### PROVIDED PASSAGE

Both houses of the Parliament passed the Enforcement of Security Interest bill on 1 August 2016 and 9 August 2016, respectively, which is now pending assent from the President. The bill essentially seeks to amend the following debt security laws in order to make them more time sensitive and effective: (i) Securitization and Reconstruction of Financial Assets and Enforcement of Security Interest Act 2002 (SARFAESI Act); (ii) Recovery of Debts due to Banks and Financial Institution Act 1993 (RDDB Act); (iii) Indian Stamp Act 1899 and (iv) Depositories Act 1996.

Some of the key amendments proposed by Enforcement of Security Interest Bill are as follows:

  • SARFAESI Act – Application before District Magistrate: The Bill provides that an application filed before the District Magistrate under the SARFAESI Act, by a secured creditor for seeking assistance to take possession over collateral will have to be disposed within 30 days.

### GIVEN RECORDS
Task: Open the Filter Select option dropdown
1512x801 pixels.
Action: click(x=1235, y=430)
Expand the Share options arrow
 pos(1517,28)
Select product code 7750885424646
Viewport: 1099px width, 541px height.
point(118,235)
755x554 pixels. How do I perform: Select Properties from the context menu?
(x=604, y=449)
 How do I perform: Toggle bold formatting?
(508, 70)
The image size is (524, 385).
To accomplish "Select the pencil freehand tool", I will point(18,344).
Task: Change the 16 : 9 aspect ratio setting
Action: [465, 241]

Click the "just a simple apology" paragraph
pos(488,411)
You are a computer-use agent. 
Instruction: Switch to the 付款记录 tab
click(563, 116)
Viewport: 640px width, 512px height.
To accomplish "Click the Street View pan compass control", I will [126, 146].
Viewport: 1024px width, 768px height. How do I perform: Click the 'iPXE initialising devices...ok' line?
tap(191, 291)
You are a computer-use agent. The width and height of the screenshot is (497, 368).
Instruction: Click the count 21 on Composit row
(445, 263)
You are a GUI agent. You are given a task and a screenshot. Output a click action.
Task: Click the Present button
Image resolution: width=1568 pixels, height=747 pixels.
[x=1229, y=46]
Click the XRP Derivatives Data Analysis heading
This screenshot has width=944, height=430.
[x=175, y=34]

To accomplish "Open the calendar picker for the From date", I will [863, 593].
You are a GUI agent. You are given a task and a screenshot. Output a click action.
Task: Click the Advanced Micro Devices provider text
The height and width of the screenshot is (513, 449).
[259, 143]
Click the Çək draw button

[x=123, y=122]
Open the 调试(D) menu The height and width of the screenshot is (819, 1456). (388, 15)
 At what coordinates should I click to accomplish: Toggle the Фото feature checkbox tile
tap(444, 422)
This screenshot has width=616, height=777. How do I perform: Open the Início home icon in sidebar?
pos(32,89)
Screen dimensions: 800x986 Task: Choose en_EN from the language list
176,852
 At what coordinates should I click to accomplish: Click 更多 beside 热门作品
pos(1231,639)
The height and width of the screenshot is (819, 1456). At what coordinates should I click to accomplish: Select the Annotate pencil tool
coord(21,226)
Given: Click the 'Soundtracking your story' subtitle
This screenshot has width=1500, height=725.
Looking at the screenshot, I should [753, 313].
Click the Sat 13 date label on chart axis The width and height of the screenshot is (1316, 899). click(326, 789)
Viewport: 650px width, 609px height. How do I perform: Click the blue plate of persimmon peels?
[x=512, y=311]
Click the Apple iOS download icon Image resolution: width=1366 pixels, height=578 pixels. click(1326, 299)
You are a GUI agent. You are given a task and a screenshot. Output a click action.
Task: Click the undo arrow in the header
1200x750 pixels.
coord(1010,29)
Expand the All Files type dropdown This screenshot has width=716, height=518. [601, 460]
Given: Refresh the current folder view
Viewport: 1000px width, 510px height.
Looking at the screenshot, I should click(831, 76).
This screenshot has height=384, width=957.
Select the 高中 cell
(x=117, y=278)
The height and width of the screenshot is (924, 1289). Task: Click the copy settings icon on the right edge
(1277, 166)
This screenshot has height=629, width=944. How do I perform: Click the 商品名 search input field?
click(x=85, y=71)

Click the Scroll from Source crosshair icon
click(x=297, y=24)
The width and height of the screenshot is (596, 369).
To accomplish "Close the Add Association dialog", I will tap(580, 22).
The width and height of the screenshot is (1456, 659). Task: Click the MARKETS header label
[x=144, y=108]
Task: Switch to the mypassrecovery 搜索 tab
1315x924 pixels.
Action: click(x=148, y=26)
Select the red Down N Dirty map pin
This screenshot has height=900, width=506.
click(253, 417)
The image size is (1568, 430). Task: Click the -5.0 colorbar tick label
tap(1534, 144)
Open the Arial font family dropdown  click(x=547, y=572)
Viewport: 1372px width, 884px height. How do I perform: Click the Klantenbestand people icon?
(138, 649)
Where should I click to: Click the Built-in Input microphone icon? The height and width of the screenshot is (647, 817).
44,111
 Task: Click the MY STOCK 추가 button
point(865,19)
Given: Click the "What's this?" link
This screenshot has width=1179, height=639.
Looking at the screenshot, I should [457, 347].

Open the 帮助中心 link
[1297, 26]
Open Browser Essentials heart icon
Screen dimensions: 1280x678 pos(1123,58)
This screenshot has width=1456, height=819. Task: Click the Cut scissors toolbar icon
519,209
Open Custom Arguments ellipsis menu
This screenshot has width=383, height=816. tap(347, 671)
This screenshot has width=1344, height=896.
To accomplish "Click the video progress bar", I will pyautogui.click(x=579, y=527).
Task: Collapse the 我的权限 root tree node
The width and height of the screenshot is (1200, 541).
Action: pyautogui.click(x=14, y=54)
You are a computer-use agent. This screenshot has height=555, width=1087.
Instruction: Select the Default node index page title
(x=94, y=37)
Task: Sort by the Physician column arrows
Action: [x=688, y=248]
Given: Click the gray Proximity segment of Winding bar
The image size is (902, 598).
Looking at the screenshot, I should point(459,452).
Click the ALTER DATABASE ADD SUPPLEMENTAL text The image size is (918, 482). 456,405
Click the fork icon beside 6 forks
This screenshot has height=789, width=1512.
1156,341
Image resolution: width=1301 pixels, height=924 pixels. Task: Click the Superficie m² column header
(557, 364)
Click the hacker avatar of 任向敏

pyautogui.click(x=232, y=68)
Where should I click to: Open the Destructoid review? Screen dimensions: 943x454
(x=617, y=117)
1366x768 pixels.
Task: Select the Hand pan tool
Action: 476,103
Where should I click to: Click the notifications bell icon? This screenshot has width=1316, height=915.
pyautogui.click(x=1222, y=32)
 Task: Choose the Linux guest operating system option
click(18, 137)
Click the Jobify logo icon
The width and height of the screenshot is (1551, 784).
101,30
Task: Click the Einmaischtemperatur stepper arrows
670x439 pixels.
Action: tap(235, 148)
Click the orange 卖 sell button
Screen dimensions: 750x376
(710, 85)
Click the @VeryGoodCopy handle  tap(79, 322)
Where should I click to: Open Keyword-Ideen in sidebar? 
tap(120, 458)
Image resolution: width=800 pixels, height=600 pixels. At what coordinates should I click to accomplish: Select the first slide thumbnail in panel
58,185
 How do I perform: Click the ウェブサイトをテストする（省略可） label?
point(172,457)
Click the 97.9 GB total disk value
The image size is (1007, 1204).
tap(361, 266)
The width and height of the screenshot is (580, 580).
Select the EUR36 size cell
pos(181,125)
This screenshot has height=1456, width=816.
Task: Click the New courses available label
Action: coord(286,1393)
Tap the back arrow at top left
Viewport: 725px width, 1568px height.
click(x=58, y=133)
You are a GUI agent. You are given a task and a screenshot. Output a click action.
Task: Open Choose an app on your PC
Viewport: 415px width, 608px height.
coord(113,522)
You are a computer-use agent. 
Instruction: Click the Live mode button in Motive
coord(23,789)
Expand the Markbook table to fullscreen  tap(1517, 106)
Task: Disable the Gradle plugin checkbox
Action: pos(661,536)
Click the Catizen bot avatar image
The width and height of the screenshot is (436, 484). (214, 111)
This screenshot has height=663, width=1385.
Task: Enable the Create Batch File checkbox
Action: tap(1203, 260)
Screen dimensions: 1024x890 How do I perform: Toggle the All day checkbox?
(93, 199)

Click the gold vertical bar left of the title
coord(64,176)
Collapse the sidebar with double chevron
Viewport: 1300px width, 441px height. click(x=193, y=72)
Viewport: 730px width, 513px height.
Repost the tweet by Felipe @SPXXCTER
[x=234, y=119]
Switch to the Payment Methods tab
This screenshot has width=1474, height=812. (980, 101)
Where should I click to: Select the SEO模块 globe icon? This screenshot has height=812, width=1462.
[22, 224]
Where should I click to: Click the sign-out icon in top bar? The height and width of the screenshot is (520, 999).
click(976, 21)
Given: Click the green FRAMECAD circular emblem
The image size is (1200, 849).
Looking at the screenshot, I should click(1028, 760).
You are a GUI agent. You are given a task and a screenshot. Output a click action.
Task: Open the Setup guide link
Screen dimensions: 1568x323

### SET TASKS
#1 Answer each question from the security interest bill passage:
(a) On what date did the second house of Parliament pass the bill?
(b) What is the bill now awaiting?
(c) Within how many days must an application to the District Magistrate under the SARFAESI Act be disposed of?
#2 Name every law that the security interest bill passage says the bill seeks to amend.
Answer from the security interest bill passage alone.

### RESULTS BY TASK
#1
(a) 9 August 2016
(b) Assent from the President
(c) 30 days

#2
- Securitization and Reconstruction of Financial Assets and Enforcement of Security Interest Act 2002 (SARFAESI Act)
- Recovery of Debts due to Banks and Financial Institution Act 1993 (RDDB Act)
- Indian Stamp Act 1899
- Depositories Act 1996